Endless Redirect At Login


we use the feature "accessRules" for actions to decide, if an user is allowed to see content or not.

If an user tries to get an action (for example actionSendMail) which is only accessible for users which are logged in, so the rule calls the login-procedure. The login procedure tries to login the user, set the username and isGuest flag to true or false and redirects the user back to the action where he was coming from (in this example actionSendMail)

This works well, as long the user can be logged in. But if the login in is not successful, the login procedure set the isGuest flag and redirects back to the action where the users comes from (in this example actionSendMail), which is okay. In this case, the action knows, that the user need to be logged in for that action an starts the login procedure again, which results in endless logins tries.

So my question is: is there a way to avoid an 2nd login, if the first fails?
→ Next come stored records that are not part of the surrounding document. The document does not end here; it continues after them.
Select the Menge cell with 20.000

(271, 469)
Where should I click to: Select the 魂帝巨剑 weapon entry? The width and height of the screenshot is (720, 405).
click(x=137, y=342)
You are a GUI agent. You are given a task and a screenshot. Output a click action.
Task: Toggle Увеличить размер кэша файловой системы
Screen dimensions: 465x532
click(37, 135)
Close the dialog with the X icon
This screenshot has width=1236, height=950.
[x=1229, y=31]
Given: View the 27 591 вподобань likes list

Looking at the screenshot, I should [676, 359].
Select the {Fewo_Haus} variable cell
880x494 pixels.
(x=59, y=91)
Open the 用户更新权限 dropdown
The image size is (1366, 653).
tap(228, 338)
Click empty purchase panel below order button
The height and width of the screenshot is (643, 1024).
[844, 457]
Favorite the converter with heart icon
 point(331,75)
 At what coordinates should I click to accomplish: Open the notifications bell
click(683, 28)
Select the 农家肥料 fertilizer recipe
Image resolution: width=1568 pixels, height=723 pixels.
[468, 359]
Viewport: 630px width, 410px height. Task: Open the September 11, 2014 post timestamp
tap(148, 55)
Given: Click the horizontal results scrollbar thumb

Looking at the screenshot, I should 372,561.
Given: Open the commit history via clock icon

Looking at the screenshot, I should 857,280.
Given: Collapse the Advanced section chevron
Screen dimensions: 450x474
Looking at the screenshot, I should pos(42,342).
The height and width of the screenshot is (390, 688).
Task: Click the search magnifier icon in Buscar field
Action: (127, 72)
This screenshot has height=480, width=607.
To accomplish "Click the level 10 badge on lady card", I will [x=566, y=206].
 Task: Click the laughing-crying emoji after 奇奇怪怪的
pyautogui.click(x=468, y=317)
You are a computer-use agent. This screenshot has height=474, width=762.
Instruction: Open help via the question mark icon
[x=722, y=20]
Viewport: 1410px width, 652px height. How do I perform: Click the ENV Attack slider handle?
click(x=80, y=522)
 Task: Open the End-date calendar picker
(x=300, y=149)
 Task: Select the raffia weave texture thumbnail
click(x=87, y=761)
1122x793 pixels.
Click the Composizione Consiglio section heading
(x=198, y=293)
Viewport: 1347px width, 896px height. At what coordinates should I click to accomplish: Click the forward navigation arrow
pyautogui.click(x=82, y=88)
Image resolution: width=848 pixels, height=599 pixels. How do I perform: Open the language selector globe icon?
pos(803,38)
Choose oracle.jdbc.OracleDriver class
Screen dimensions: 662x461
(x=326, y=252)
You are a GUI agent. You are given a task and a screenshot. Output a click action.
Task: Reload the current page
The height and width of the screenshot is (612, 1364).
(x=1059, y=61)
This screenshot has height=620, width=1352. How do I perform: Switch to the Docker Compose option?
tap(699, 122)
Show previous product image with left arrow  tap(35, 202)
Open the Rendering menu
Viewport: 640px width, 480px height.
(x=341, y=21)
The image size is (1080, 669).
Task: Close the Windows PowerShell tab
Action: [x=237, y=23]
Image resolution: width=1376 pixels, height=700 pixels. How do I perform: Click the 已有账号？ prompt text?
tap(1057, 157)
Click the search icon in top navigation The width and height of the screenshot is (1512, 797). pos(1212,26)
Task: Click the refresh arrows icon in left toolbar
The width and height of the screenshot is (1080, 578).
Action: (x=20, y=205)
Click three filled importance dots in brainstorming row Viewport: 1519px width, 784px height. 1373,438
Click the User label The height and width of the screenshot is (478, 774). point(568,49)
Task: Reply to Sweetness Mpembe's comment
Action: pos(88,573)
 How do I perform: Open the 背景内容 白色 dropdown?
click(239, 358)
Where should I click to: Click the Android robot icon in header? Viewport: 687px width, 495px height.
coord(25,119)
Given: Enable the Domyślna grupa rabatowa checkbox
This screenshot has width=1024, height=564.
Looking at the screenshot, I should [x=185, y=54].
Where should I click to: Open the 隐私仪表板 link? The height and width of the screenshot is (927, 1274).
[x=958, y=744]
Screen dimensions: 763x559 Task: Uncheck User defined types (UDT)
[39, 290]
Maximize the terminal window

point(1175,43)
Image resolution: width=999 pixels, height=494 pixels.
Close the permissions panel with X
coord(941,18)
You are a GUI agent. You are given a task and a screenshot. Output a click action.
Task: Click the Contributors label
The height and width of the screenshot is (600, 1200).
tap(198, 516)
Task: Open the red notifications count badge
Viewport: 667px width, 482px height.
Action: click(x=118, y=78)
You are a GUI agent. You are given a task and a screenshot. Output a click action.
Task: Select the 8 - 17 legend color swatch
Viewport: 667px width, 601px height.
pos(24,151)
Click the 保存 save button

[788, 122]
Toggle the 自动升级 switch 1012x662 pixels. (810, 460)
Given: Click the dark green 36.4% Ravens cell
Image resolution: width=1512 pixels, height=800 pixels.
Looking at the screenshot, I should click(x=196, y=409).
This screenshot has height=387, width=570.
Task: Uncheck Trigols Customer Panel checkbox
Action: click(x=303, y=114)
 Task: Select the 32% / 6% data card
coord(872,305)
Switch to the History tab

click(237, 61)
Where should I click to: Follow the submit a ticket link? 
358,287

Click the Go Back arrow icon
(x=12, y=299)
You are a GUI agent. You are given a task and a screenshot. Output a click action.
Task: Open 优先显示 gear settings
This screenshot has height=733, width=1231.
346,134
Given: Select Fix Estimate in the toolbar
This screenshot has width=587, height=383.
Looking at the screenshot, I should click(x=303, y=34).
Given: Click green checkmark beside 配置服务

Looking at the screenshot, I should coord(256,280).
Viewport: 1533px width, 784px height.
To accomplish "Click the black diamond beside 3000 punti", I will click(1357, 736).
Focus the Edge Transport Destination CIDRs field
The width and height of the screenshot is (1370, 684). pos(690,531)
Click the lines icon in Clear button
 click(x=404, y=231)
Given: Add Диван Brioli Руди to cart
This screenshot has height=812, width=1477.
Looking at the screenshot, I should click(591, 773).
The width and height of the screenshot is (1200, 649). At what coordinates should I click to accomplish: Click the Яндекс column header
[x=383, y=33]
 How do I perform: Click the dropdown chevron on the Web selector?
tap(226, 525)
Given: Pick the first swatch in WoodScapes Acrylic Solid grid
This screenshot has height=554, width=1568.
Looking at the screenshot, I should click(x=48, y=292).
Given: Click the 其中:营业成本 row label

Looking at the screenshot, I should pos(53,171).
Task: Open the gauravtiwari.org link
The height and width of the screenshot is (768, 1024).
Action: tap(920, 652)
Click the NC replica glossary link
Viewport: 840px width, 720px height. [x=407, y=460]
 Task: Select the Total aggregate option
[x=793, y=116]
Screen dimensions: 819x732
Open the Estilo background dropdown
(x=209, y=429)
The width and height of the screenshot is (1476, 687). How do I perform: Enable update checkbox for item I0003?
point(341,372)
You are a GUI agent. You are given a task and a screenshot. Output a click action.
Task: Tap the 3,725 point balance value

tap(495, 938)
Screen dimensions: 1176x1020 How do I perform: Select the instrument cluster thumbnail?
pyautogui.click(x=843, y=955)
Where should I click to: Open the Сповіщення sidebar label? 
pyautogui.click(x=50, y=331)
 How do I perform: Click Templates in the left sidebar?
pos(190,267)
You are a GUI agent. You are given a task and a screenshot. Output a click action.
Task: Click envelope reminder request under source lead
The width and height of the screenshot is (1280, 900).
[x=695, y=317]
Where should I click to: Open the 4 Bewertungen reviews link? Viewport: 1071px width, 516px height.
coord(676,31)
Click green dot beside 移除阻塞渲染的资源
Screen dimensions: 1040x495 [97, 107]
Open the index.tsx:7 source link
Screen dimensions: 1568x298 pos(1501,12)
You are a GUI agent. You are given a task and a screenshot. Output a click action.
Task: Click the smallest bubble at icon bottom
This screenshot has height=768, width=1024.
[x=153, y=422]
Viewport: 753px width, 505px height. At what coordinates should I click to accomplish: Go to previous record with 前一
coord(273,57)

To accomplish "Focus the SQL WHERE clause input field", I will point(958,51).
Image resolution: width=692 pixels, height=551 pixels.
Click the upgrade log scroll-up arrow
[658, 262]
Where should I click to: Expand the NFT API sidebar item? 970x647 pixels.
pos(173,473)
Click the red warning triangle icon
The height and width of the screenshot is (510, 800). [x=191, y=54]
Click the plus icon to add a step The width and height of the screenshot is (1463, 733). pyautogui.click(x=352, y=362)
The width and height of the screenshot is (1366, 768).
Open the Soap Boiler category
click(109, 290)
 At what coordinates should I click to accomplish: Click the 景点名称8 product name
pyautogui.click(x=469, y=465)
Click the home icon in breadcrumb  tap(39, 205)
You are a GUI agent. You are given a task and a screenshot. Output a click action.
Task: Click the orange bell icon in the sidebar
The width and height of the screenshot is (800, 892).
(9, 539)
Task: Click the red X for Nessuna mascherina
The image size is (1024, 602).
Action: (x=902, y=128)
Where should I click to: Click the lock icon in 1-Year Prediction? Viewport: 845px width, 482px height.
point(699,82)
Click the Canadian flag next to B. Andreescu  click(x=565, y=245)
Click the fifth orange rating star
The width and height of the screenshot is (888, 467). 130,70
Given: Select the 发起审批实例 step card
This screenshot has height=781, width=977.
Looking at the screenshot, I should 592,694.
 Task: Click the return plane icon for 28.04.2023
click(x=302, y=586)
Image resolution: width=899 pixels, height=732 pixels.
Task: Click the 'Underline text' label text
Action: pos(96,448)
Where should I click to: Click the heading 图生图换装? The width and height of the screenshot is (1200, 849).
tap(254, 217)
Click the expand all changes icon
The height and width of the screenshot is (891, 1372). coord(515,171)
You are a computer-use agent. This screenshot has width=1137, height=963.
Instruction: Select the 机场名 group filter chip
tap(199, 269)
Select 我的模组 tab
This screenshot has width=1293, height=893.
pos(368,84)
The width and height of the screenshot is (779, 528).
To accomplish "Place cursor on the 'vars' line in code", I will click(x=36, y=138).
Maybe there is an option I can set at the accessRules array?

Thank you.

can you post the code?

Which one? The code for the accessRules or the login procedure ?

Both accessRules and login action

Why would you redirect the user back to the original page after a failed login attempt? Shouldn’t he stay on the login form to correct his credentials and try again?

Redirect him back only after successful login.

i think you should have to use some handle action where you can send user after failed login.Till that time hold the return url in session then send him again on return url if Login is successful.

So, basically you need to change your approach here.else you are going to face this problem for long time.

And also please dont forget to unset your session variable where you are keeping your return url. Otherwise its going to be big prob for you. ;)

There is no "login form". The user will be logged in by browser certificate…

…and will be returned to the original page to use this page/application as guest with an degraded set of functions.

You could specify your own ‘deniedCallback’ property in accessRules. By default it calls this method:

protected function accessDenied($user,$message)





        throw new CHttpException(403,$message);


You’d have to use some property to indicate that a user is a guest BUT he already attempted logging in. Like a three state value in isGuest instead of just boolean true/false.


You have got the solution! :slight_smile: Thank you!!